As for effects pedals, the year saw some excellent offerings tailored specifically for the acoustic guitarist. After introducing the Crush Acoustic 30 amplifier, the British amp company Orange followed up with the Orange Crush Acoustic pedal ($169). Nick Millevoi tried this class-A preamp and appreciated its transparent EQ options and its groovy design. Millevoi also auditioned a pair of Fender stompboxes—the Acoustic Preverb and the Smolder Acoustic OD ($149.99)—and, while noting their staid appearance, he did appreciate their utility and potential for sonic exploration.
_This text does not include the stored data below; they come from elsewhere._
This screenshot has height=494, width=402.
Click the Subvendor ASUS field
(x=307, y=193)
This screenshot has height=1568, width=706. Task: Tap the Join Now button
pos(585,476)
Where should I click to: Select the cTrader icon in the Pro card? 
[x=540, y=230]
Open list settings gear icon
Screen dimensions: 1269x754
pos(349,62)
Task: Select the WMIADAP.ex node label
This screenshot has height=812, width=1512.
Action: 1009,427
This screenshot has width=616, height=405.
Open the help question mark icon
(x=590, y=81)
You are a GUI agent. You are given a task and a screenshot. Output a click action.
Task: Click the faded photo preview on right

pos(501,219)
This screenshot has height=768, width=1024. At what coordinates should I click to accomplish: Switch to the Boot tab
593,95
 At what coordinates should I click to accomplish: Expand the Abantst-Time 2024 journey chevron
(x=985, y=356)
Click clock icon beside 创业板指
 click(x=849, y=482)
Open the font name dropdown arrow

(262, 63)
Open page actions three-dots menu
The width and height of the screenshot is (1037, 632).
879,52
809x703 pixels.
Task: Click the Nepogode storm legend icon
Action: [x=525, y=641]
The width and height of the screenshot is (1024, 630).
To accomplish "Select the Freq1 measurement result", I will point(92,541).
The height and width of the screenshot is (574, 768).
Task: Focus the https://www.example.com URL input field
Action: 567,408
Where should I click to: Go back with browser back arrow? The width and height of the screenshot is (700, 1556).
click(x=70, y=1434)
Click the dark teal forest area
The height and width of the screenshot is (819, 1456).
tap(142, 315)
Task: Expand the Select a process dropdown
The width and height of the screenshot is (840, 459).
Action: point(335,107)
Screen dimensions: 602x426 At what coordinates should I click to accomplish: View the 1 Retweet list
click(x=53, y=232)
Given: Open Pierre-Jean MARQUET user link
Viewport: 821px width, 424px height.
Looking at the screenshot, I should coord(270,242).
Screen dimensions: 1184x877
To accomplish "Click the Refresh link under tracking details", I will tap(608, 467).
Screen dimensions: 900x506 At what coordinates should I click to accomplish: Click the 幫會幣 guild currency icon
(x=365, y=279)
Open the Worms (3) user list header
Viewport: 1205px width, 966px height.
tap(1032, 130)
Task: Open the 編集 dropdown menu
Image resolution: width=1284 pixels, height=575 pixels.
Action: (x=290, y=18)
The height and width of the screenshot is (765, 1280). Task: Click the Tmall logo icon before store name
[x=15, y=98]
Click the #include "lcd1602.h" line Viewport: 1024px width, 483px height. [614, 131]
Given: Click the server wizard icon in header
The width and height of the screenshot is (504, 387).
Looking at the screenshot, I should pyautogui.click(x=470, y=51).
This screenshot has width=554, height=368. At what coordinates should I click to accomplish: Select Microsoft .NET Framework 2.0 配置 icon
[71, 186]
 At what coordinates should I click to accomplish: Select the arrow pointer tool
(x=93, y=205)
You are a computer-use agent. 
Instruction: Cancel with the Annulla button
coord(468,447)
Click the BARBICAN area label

In an entirely different direction, L.R. Baggs’ Voiceprint DI ($399) is a preamp/direct input that uses digital signal processing based on impulse response (IR). To put it plainly, this allows you to take an aural snapshot of the natural sound of your acoustic guitar, and then use that image in conjunction with a pickup so that your guitar sounds more natural when plugged in. The Voiceprint DI is the first product of its type that can use a smartphone for creating IRs and for accessing the hardware’s advanced features. Doug Young was amazed that he could use his Apple Watch to work the Voiceprint DI, and he praised the way the system could not just capture natural acoustic guitar tone but remove problematic frequencies.